Testing Data-Intensive Code With Go, Part 1

Overview

Many non-trivial systems are also data-intensive or data-driven. Testing the parts of the systems that are data-intensive is very different than testing code-intensive systems. First, there may be a lot of sophistication in the data layer itself, such as hybrid data stores, caching, backup, and redundancy.

All this machinery has nothing to do with the application itself, but has to be tested. Second, the code may be very generic, and in order to test it, you need to generate data that is structured in a certain way. In this series of five tutorials, I will address all these aspects, explore several strategies for designing testable data-intensive systems with Go, and dive into specific examples.

In part one, I'll go over the design of an abstract data layer that enables proper testing, how to do error handling in the data layer, how to mock data access code, and how to test against an abstract data layer.

Testing Against a Data Layer

Dealing with real data stores and their intricacies is complicated and unrelated to the business logic. The concept of a data layer allows you to expose a neat interface to your data and hide the gory details of exactly how the data is stored and how to access it. I'll use a sample application called "Songify" for personal music management to illustrate the concepts with real code.

Designing an Abstract Data Layer

Let's review the personal music management domain—users can add songs and label them—and consider what data we need to store and how to access it. The objects in our domain are users, songs, and labels. There are two categories of operations that you want to perform on any data: queries (read-only) and state changes (create, update, delete). Here is a basic interface for the data layer:

package abstract_data_layer

import "time"

type Song struct {
    Url         string
	Name        string
	Description string
}

type Label struct {
	Name string
}

type User struct {
	Name         string
	Email        string
	RegisteredAt time.Time
	LastLogin    time.Time
}

type DataLayer interface {
	// Queries (read-only)
	GetUsers() ([]User, error)
	GetUserByEmail(email string) (User, error)
	GetLabels() ([]Label, error)
	GetSongs() ([]Song, error)
	GetSongsByUser(user User) ([]Song, error)
	GetSongsByLabel(label string) ([]Song, error)

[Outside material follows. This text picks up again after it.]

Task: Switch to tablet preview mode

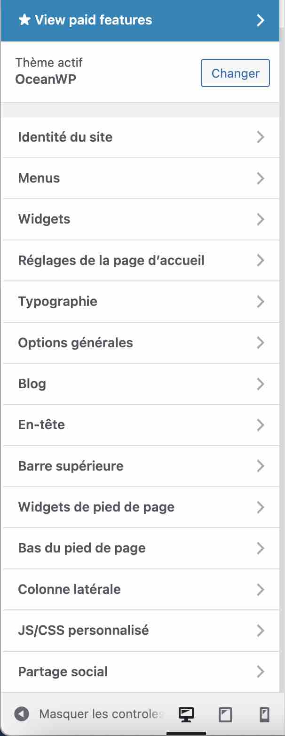Action: (x=224, y=713)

	// State changing operations
	CreateUser(user User) error
	ChangeUserName(user User, name string) error
	AddLabel(label string) error
	AddSong(user User, song Song, labels []Label) error
}

Note that the purpose of this domain model is to present a simple yet not completely trivial data layer to demonstrate the testing aspects. Obviously, in a real application there will be more objects like albums, genres, artists, and much more information about each song. If push comes to shove, you can always store arbitrary information about a song in its description, as well as attaching as many labels as you want.

In practice, you may want to divide your data layer into multiple interfaces. Some of the structs may have more attributes, and the methods may require more arguments (e.g. all the GetXXX() methods will probably require some paging arguments). You may need other data access interfaces and methods for maintenance operations like bulk loading, backups, and migrations. It sometimes makes sense to expose an asynchronous data access interface instead or in addition to the synchronous interface.

What did we gain from this abstract data layer?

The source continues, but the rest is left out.